Twenty-six years ago, as a pediatric intern, I marveled at the power of a new class of antibiotics, the cephalosporins, in treating children with life-threatening infections. 

I recall the warning of my attending physician, who foresaw the day when bacteria would develop resistance to these new drugs. At the time, I had hoped she was wrong. She wasn’t. During my residency, my training in infectious diseases, and my long practice in this community, I have watched the steady increase in resistance to this class, and to most classes, of antibiotics.

I have had to treat a child with mastoiditis, a complication of an ear infection, with four weeks of intravenous antibiotics because oral antibiotics were inadequate for the highly resistant bacteria causing the illness.

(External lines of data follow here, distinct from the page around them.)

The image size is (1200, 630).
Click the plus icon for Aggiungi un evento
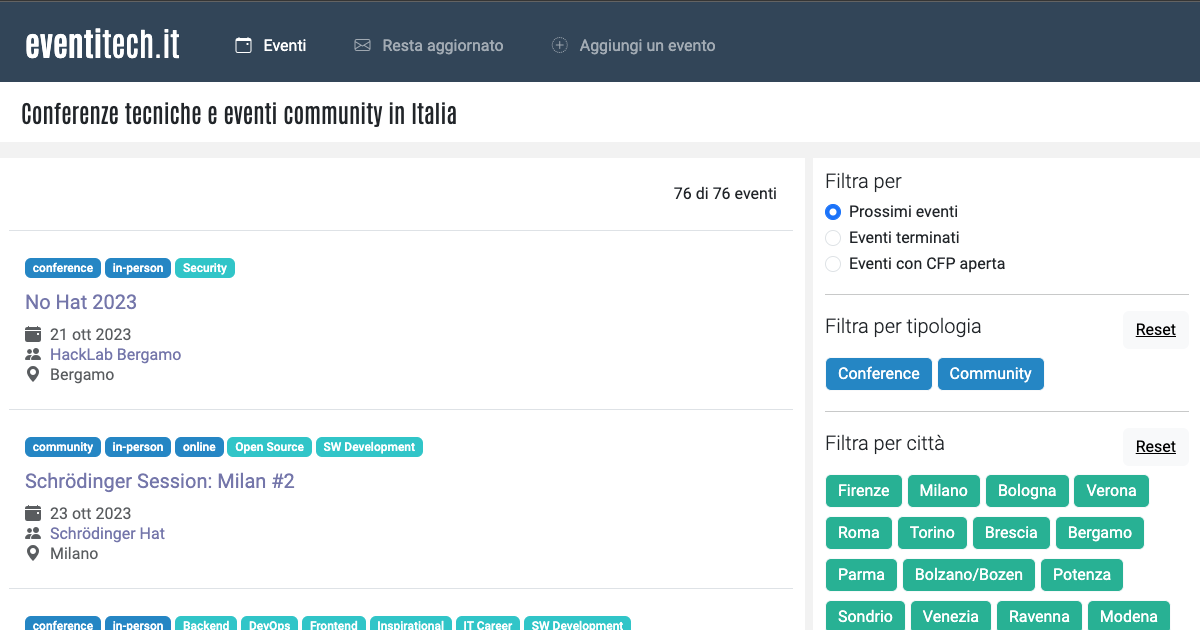click(560, 45)
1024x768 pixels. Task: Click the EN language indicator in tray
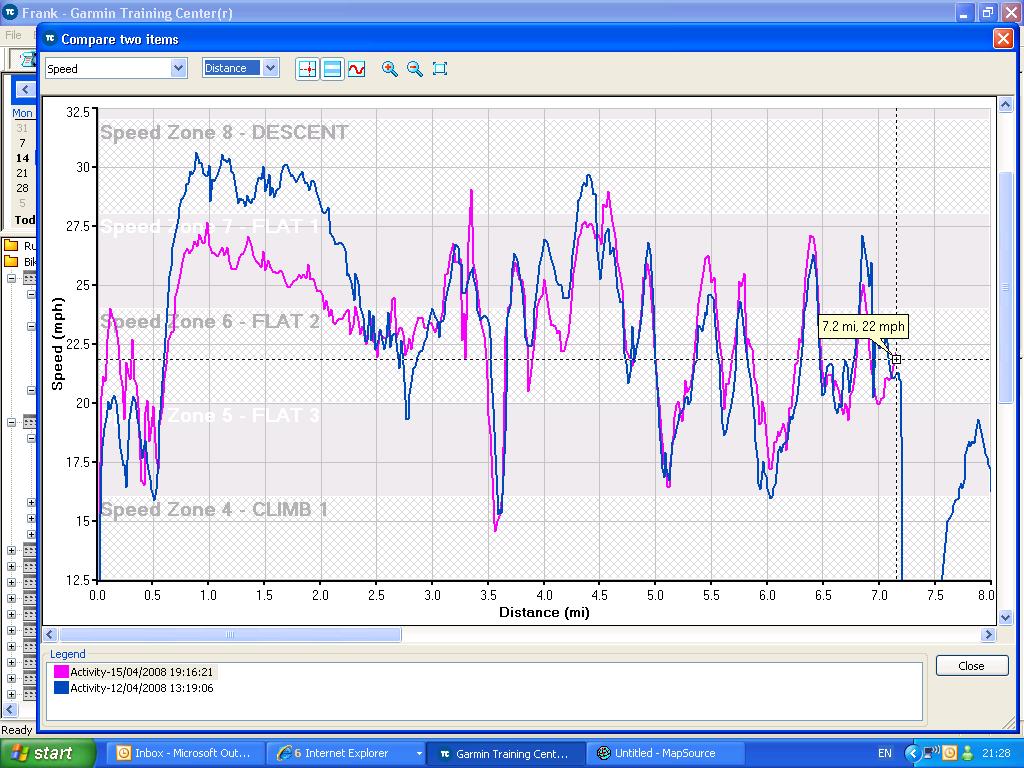(885, 753)
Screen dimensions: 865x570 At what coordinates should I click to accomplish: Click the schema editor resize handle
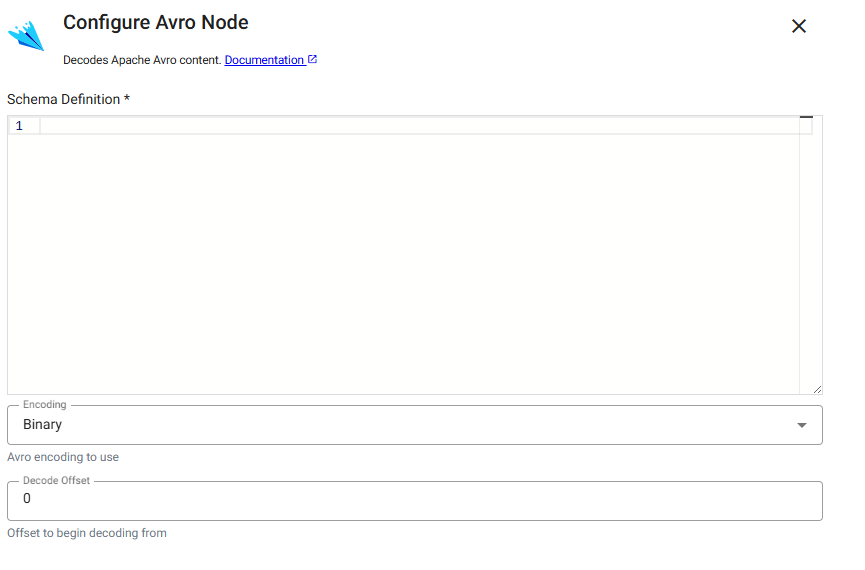pyautogui.click(x=817, y=389)
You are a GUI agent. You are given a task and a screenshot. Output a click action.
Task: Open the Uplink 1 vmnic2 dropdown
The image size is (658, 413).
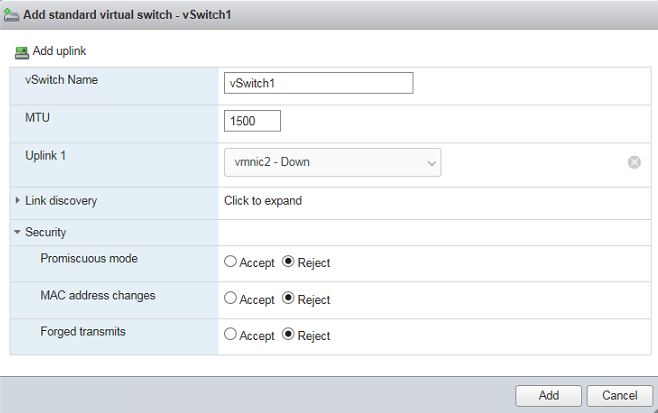coord(332,162)
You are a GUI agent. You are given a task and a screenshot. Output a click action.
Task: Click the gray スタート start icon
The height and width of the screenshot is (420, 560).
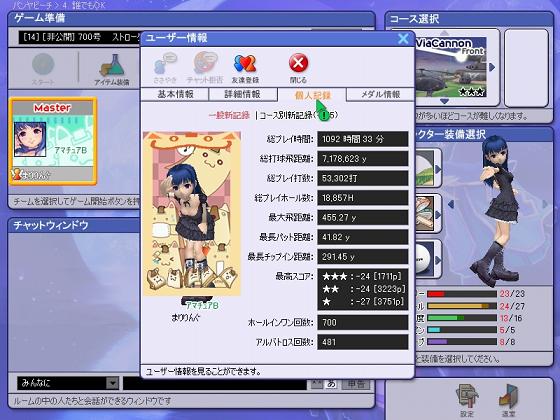[x=43, y=64]
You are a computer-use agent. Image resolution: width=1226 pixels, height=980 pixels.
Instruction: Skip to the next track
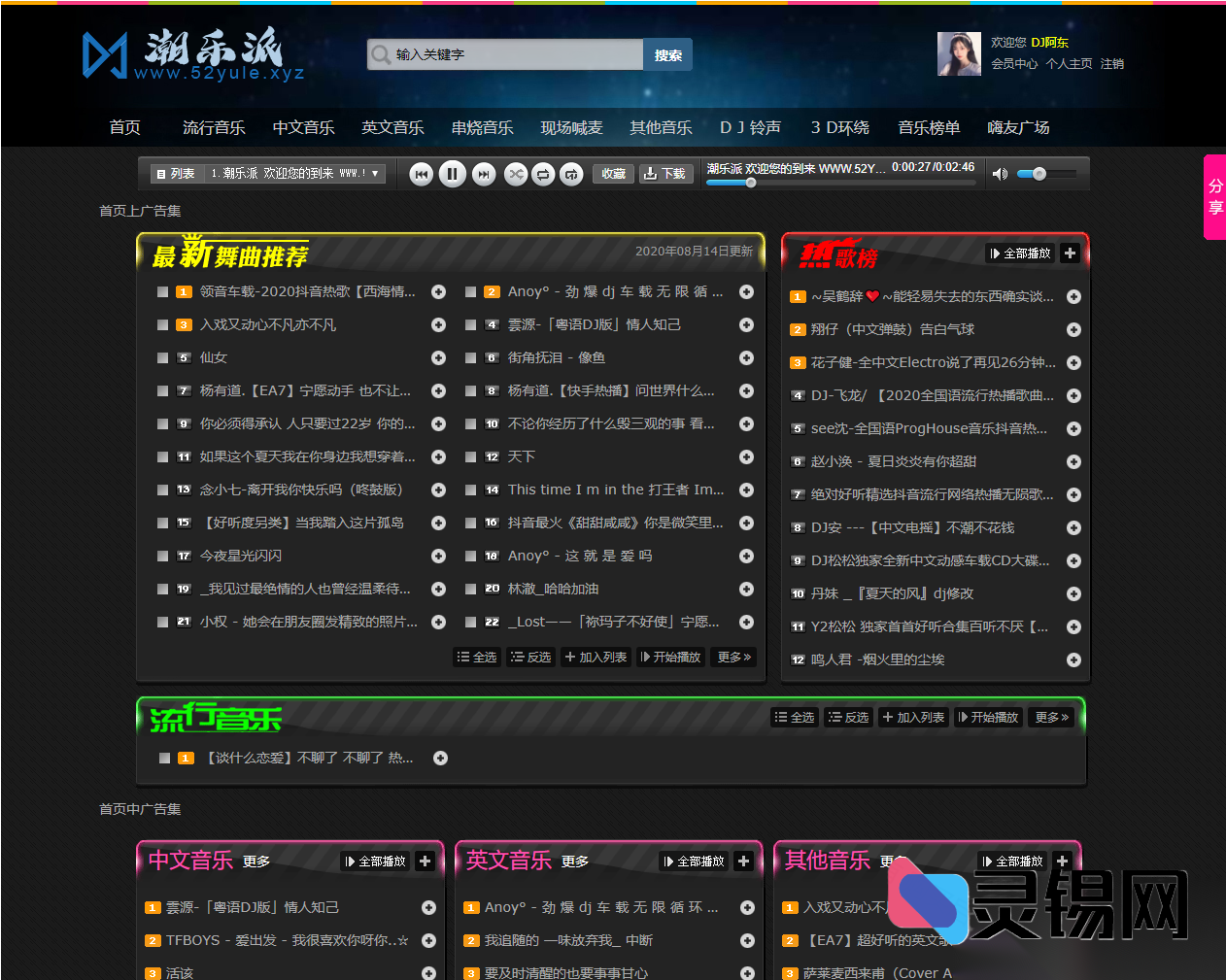pos(483,174)
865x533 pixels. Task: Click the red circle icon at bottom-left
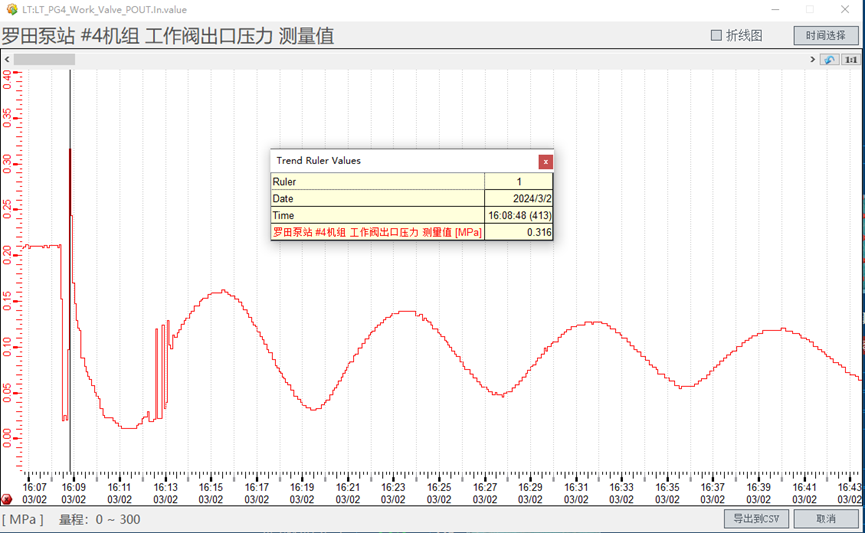coord(7,499)
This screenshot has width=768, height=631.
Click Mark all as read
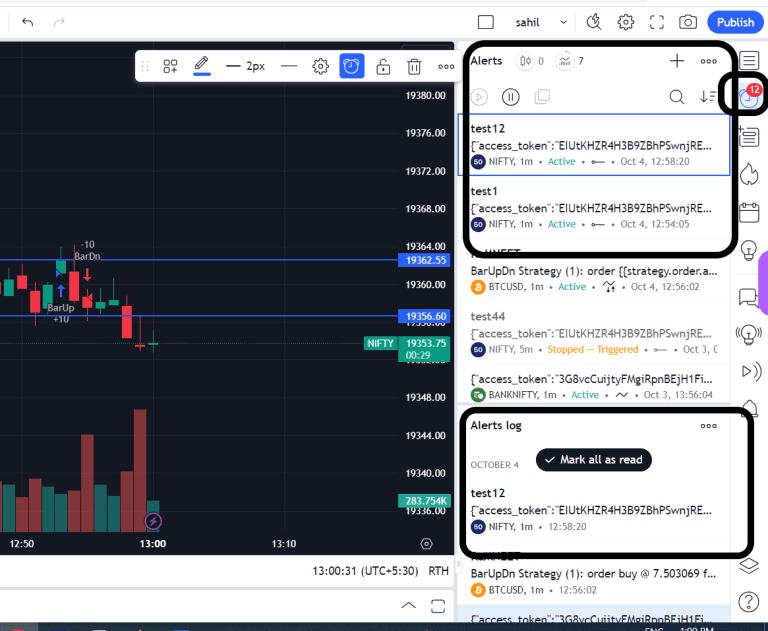[x=594, y=459]
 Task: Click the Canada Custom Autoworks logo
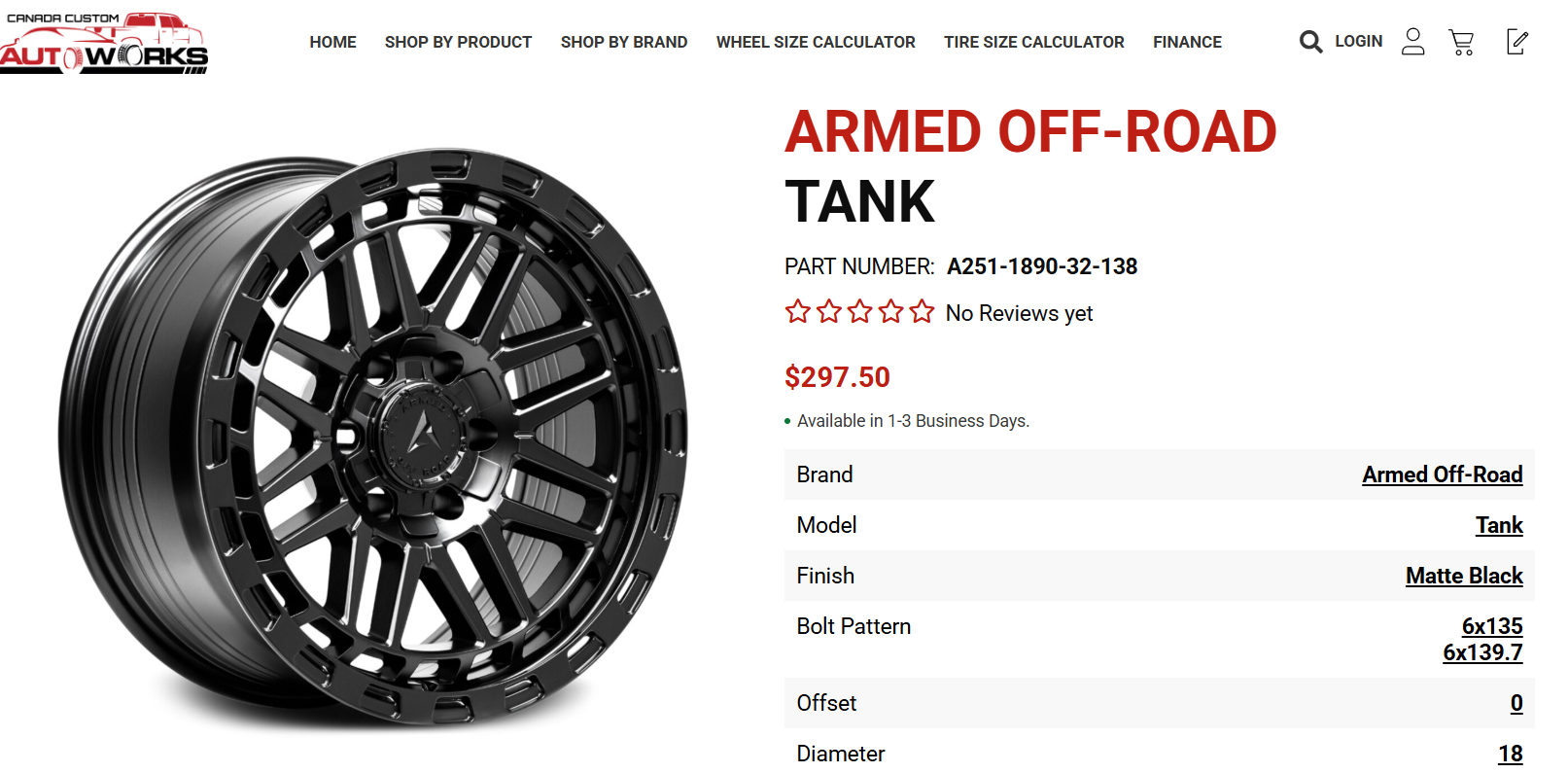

Many strains of Staphylococcus aureus, a common skin bacterium, are now resistant to multiple drugs. When treating a serious infection, such as a bone infection or pneumonia, due to this bacterium we now must start with antibiotics previously reserved for hospital-­acquired infections.

While treating the infections has become more difficult, most illness-causing bacteria are still sensitive to some antibiotics. However, with continued widespread antibiotic use in humans, and overuse in animals, there will inevitably be further development of resistance. I dread the day when my colleagues and I have no effective antibiotics to treat a seriously ill child."